### Written request:
Change every "Instruction" to "Directive" in the stretch of data from the line containing "Click the refresh filters circular arrow" through the line containing "pyautogui.click(x=1168, y=60)", and give those lines again with nothing else altered.
─── Entries provided
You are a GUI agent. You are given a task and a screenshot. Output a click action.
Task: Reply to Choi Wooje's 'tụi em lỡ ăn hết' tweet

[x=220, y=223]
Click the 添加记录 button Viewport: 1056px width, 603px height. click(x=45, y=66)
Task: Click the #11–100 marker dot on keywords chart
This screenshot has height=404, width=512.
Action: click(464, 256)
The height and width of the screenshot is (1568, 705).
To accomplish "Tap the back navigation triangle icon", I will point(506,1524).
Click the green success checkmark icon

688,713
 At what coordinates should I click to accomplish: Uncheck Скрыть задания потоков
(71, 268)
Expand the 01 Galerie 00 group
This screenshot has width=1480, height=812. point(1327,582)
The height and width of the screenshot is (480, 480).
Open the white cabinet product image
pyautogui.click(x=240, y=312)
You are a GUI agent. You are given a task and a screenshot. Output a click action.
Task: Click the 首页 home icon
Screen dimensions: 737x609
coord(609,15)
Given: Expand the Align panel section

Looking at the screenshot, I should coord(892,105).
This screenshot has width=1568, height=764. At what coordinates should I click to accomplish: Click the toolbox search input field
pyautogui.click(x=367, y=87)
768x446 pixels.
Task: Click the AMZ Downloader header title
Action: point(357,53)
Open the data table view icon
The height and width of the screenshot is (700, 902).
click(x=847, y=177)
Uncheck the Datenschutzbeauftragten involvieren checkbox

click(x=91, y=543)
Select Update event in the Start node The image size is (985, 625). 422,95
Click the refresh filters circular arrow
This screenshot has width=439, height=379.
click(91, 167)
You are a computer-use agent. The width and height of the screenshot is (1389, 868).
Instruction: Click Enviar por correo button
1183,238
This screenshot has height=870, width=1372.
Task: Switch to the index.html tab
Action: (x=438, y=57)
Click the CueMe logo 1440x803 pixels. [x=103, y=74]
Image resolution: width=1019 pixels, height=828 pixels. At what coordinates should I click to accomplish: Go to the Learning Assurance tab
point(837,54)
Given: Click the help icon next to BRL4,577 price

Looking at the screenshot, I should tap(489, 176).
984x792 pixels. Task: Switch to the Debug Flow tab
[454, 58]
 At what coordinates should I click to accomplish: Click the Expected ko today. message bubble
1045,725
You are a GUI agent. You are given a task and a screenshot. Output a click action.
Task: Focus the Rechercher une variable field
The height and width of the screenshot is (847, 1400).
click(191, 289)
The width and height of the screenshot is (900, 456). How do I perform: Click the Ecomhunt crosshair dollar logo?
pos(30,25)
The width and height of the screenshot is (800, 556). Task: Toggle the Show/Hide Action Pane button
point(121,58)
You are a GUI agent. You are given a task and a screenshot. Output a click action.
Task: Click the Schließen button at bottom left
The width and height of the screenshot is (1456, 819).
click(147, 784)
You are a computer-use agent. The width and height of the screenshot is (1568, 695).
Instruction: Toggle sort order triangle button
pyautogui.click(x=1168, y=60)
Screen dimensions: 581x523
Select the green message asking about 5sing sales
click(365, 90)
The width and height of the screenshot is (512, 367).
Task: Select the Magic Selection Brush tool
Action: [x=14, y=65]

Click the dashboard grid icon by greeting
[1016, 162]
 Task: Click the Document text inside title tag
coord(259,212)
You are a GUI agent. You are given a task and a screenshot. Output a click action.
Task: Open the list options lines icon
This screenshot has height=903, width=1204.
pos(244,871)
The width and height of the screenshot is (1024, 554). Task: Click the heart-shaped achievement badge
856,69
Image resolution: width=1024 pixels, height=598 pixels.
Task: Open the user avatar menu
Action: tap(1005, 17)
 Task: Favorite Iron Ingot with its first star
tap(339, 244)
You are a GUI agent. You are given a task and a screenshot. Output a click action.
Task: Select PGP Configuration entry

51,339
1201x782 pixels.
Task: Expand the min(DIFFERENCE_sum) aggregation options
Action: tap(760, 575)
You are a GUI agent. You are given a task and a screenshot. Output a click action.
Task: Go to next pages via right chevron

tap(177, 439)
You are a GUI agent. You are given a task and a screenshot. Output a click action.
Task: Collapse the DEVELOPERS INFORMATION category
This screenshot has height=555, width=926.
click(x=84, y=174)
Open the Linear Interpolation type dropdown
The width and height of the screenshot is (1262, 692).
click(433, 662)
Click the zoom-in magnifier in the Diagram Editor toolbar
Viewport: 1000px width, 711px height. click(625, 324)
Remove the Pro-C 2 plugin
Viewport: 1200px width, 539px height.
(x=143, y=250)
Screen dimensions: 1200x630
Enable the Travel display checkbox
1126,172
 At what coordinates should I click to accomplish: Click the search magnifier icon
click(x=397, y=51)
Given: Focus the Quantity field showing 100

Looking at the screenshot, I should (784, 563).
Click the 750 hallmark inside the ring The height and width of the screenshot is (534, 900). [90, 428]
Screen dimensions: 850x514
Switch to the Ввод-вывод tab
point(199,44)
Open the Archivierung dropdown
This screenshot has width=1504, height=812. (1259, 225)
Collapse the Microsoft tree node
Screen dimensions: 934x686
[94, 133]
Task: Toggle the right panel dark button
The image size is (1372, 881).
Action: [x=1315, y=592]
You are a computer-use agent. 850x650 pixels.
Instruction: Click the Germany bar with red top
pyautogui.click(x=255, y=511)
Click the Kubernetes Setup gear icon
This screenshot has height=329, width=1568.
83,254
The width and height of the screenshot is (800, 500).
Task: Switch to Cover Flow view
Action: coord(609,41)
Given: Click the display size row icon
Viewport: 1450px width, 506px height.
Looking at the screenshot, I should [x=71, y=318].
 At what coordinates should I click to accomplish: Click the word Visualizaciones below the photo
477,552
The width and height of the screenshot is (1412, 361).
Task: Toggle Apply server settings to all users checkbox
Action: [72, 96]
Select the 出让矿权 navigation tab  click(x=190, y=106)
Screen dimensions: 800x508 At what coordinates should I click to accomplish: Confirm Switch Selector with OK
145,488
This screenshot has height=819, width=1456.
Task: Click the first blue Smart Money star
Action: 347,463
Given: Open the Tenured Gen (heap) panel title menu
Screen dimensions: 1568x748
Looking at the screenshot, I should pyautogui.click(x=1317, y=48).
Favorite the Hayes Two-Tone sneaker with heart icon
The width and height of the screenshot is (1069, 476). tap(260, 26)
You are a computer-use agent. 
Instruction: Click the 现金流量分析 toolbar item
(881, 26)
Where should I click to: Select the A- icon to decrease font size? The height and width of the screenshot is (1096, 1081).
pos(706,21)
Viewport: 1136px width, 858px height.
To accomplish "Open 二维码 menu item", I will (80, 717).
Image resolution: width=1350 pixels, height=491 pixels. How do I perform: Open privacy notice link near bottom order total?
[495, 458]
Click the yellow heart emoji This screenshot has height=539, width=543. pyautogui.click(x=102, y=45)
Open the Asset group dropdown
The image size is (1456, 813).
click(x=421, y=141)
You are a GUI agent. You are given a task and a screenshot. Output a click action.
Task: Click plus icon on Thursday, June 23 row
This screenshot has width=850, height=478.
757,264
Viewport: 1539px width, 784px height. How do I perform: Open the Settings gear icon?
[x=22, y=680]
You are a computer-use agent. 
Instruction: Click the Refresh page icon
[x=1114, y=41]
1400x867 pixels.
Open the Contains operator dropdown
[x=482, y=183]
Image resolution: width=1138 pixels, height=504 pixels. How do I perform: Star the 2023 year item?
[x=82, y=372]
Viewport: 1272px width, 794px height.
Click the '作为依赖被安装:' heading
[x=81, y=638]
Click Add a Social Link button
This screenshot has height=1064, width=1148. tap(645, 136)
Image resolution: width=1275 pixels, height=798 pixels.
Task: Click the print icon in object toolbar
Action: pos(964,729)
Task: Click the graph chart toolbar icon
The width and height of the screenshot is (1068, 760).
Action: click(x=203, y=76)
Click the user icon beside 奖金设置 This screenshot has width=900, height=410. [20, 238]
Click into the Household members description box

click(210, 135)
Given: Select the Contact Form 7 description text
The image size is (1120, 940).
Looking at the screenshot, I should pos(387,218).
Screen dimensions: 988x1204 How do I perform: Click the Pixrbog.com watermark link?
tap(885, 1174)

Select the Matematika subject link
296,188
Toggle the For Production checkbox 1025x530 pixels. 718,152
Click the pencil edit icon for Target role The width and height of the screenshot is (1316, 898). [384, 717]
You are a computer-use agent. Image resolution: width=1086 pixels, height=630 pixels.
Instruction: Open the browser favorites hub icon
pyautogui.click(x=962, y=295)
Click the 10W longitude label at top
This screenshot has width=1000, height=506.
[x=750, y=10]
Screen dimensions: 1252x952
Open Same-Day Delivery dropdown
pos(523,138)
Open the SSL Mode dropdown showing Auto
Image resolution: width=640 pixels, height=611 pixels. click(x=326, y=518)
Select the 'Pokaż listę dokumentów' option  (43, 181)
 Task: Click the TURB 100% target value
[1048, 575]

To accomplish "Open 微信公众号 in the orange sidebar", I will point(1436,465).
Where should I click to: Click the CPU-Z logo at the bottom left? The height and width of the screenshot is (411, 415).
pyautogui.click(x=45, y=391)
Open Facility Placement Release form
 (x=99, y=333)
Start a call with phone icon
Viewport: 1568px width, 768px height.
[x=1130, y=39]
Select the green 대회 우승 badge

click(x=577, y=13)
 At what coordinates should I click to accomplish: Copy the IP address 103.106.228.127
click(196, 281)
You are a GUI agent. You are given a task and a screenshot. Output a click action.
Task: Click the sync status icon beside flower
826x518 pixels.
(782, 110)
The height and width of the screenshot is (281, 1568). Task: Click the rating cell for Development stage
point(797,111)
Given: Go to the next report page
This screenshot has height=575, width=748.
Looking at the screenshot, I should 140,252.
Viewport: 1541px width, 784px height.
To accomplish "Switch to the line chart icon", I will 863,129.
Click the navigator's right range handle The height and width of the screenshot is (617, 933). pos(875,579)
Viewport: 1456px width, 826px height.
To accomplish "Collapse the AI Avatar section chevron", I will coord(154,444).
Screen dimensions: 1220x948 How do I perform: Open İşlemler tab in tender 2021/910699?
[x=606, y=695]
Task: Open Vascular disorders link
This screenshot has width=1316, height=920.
──────
### Answer to the exercise:
Click the refresh filters circular arrow
This screenshot has width=439, height=379.
click(91, 167)
You are a computer-use agent. The width and height of the screenshot is (1389, 868).
Directive: Click Enviar por correo button
1183,238
This screenshot has height=870, width=1372.
Task: Switch to the index.html tab
Action: (x=438, y=57)
Click the CueMe logo 1440x803 pixels. [x=103, y=74]
Image resolution: width=1019 pixels, height=828 pixels. At what coordinates should I click to accomplish: Go to the Learning Assurance tab
point(837,54)
Given: Click the help icon next to BRL4,577 price

Looking at the screenshot, I should tap(489, 176).
984x792 pixels. Task: Switch to the Debug Flow tab
[454, 58]
 At what coordinates should I click to accomplish: Click the Expected ko today. message bubble
1045,725
You are a GUI agent. You are given a task and a screenshot. Output a click action.
Task: Focus the Rechercher une variable field
The height and width of the screenshot is (847, 1400).
click(191, 289)
The width and height of the screenshot is (900, 456). How do I perform: Click the Ecomhunt crosshair dollar logo?
pos(30,25)
The width and height of the screenshot is (800, 556). Task: Toggle the Show/Hide Action Pane button
point(121,58)
You are a GUI agent. You are given a task and a screenshot. Output a click action.
Task: Click the Schließen button at bottom left
The width and height of the screenshot is (1456, 819).
click(147, 784)
You are a computer-use agent. The width and height of the screenshot is (1568, 695).
Directive: Toggle sort order triangle button
pyautogui.click(x=1168, y=60)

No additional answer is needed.